En efecto, a la luz de la metáfora -a la que se unen en perfecta armonía, el hipérbaton, la anáfora y la elipsis-, los objetos más comunes adquieren rango artístico. Es el momento en que el poeta se entrega a la contemplación y al disfrute del mundo exterior, dejando de lado los problemas de índole personal, amorosa, social o política, mucho más propios de la estética romántica y postromántica. Es la hora de esconder el mundo interior, de contener voluntariamente los sentimientos íntimos, para dar rienda suelta al goce que se deriva de la contemplación estética del universo circundante. Y, para ello, Miguel elabora un muy particular código metafórico que no resulta fácil de descifrar. Como bien apunta Cano Ballesta:
“Miguel Hernández se complace en la lenta y detallada descripción de los objetos de su mundo campestre con una complacencia sensual en sus formas y colores muy próxima al gusto de Homero en sus detalladas pinturas de la Ilíada. Los objetos sufren una leve deformación estética, pero muy diferente de la que les impone Góngora. Mientras éste sublima e hiperboliza todo cuanto toca convirtiéndolo en oro, plata, rubíes, dioses, gigantes y soles de belleza -tesoro metafórico muy del gusto renacentista y barroco-, el poeta pastor acude al mundo real de su vida diaria para proveerse de material metafórico”.

## Qué debes hacer
Según el fragmento sobre Miguel Hernández, explica con qué fin el poeta esconde su mundo interior y contiene sus sentimientos íntimos. Responde en una a tres oraciones. No hace falta consultar el listado.

## Listado guardado
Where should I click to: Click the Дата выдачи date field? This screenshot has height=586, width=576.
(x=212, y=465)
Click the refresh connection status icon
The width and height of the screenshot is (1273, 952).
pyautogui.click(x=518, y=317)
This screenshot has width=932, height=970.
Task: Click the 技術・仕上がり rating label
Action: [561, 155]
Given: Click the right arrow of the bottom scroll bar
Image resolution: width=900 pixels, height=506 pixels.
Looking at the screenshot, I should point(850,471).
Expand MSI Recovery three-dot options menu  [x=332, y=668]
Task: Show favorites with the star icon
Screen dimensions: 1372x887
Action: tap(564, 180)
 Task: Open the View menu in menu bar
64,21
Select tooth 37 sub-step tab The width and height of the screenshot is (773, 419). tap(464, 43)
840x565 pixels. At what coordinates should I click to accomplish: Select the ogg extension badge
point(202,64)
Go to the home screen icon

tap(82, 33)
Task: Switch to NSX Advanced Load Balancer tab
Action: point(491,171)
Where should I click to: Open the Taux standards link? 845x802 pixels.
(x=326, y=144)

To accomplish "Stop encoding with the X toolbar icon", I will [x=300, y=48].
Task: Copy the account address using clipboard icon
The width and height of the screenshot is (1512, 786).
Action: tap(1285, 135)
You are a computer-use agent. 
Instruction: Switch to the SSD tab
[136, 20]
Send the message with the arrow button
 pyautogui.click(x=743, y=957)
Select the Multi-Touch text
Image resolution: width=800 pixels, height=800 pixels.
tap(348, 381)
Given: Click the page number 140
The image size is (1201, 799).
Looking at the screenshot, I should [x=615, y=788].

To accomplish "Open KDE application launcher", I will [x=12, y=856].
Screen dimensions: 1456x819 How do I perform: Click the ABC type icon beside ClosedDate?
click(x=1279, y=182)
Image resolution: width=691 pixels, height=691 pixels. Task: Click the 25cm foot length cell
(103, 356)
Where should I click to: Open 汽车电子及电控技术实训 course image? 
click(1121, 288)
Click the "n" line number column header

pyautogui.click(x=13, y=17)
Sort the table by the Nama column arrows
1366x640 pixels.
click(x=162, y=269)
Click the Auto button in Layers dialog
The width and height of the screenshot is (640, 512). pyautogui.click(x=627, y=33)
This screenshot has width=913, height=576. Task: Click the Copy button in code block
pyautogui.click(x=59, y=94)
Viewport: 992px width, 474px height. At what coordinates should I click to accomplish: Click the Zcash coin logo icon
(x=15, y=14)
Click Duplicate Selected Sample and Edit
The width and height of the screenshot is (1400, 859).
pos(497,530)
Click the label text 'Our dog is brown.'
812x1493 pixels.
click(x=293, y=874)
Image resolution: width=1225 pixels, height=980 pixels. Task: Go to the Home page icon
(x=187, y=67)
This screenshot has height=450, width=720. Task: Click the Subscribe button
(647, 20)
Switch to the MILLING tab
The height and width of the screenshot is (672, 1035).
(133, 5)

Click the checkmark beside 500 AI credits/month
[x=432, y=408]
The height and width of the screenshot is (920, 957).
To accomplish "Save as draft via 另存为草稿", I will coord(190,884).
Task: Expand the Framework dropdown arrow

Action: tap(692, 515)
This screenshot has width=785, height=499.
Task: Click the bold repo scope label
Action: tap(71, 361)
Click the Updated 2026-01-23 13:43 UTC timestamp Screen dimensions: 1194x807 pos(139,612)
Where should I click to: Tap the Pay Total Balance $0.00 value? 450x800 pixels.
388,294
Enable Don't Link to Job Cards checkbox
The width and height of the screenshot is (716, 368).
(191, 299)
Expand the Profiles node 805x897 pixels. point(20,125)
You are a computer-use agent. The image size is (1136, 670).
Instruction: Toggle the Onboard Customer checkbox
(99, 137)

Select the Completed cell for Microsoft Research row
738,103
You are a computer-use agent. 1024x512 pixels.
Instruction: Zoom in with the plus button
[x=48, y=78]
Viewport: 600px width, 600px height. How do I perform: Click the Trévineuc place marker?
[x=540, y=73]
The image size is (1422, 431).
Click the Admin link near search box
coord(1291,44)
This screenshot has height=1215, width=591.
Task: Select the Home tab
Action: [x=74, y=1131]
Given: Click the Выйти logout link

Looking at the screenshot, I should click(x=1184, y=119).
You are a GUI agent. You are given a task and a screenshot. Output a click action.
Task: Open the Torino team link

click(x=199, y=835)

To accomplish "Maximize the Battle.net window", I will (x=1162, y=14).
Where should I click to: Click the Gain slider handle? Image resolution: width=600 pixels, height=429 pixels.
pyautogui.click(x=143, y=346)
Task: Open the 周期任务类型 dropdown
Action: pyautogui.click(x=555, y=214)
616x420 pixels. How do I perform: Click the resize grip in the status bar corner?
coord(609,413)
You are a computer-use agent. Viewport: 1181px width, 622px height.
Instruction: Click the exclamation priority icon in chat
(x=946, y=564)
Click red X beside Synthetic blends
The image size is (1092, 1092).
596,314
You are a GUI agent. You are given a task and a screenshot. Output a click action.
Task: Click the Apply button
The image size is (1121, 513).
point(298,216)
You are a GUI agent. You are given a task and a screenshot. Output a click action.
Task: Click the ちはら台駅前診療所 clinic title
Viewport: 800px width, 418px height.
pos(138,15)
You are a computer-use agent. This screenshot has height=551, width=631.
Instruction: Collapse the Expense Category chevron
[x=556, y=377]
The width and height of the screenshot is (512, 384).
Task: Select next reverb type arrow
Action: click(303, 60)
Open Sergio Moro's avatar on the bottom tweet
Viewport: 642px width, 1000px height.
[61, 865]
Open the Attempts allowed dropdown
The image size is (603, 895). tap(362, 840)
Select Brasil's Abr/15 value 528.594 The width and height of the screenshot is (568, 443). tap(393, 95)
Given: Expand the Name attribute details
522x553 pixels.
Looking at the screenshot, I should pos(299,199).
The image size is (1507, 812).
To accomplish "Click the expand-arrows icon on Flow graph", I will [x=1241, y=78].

## Respuesta
El poeta esconde su mundo interior y contiene voluntariamente sus sentimientos íntimos para dar rienda suelta al goce que se deriva de la contemplación estética del universo circundante.